(What you should do): Output, exactly and with no pictures, the line that contains "You are a GUI" and every line that comes after it in the data below, the last one included.

(Available records):
__________________________________________________

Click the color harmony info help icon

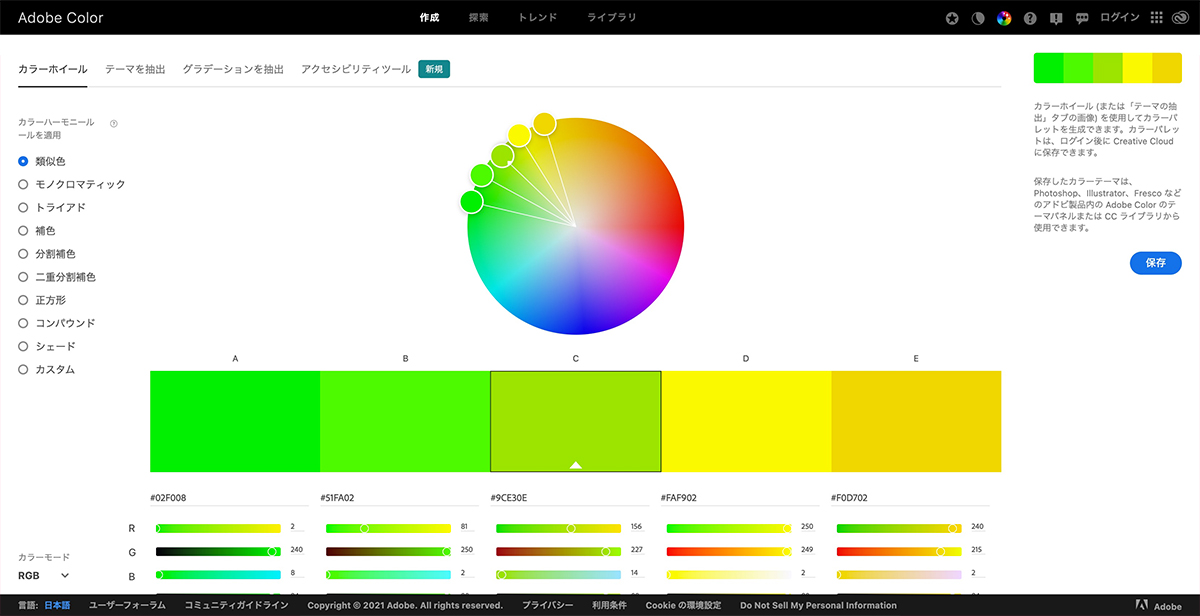(113, 124)
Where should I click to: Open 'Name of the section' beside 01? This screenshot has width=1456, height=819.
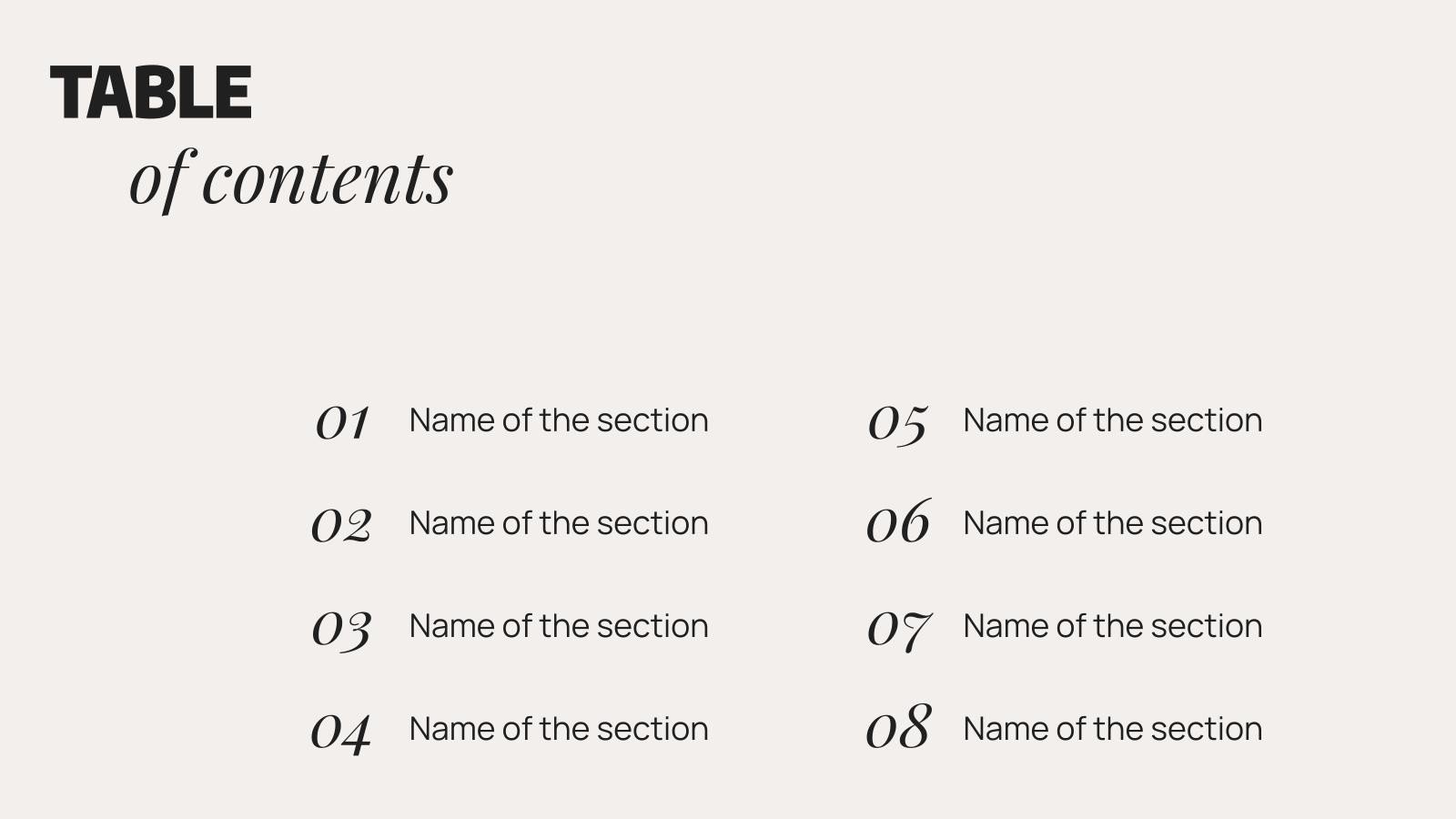pyautogui.click(x=559, y=420)
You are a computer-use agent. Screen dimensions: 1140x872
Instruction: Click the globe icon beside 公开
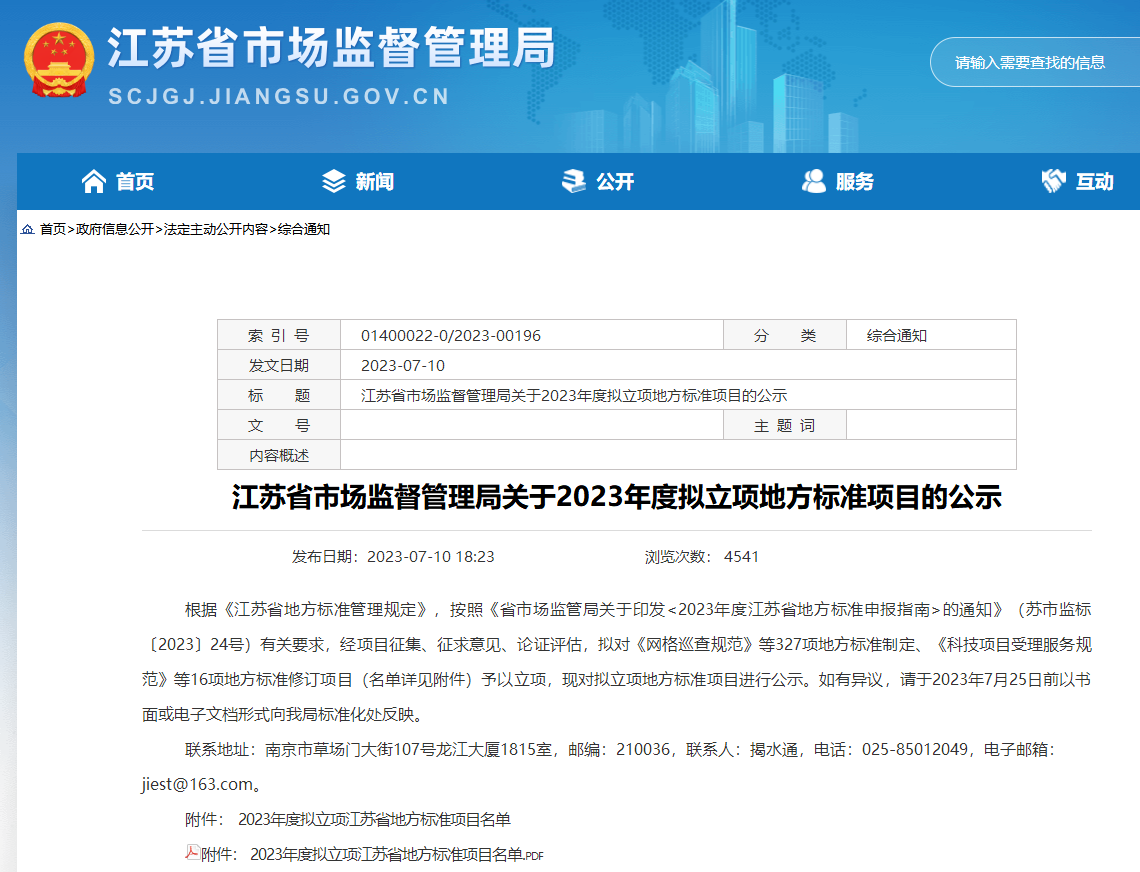(573, 181)
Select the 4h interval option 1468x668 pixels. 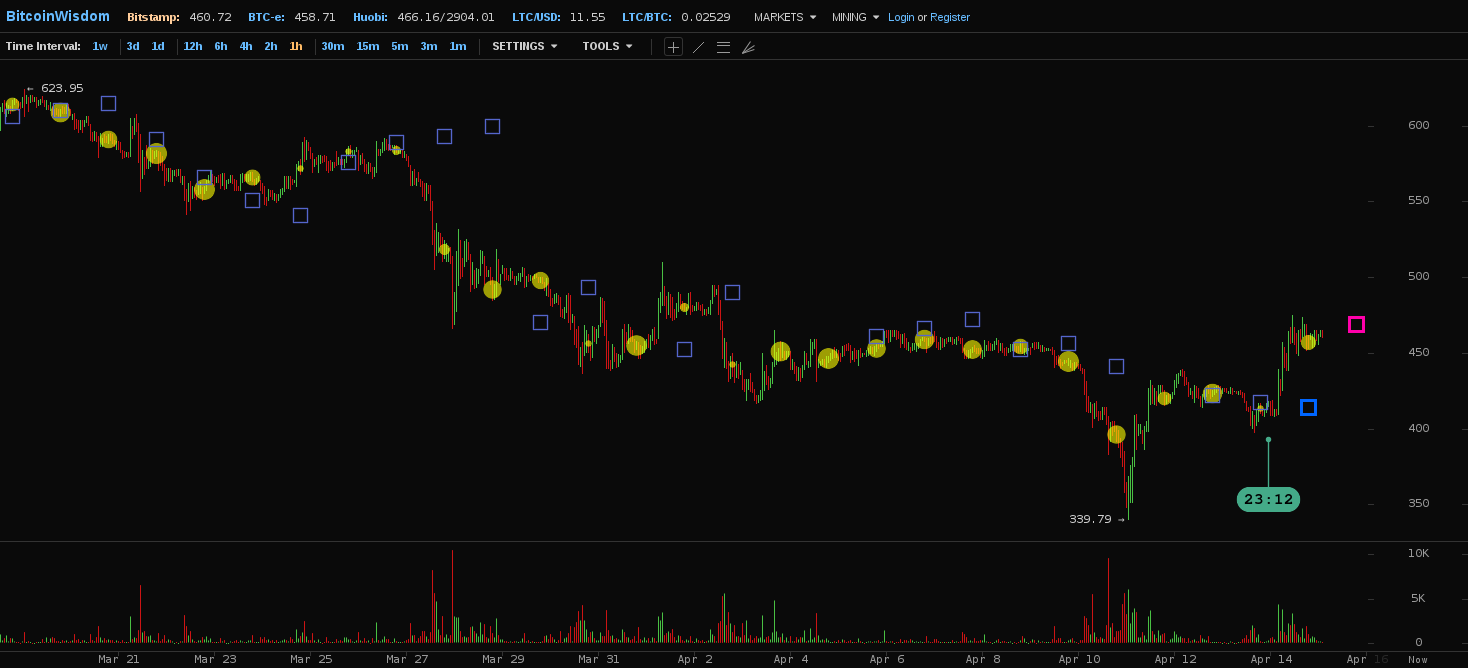click(x=245, y=46)
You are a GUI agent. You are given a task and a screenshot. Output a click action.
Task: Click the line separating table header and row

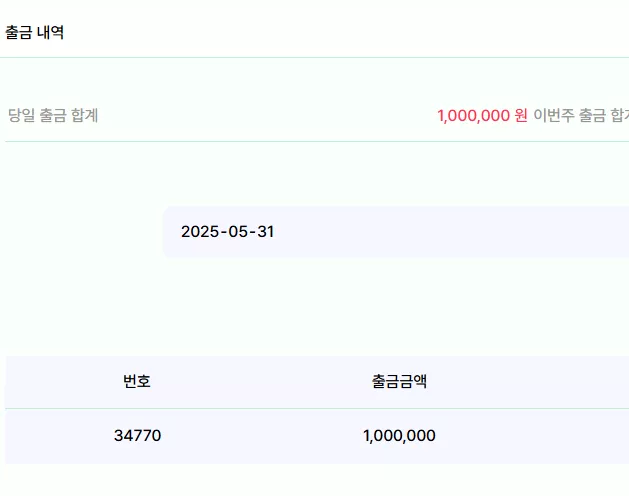click(x=317, y=409)

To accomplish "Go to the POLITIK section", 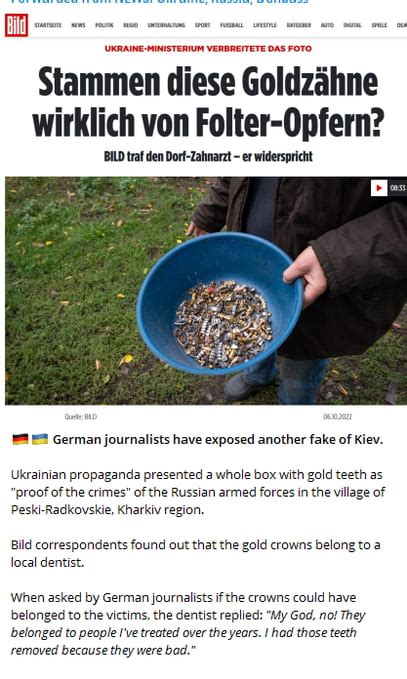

__________________________________________________

(Answer space):
You are a GUI agent. You are given a task and a screenshot. Output a click action.
Task: Click the line separating table header and row

click(x=317, y=409)

To accomplish "Go to the POLITIK section", 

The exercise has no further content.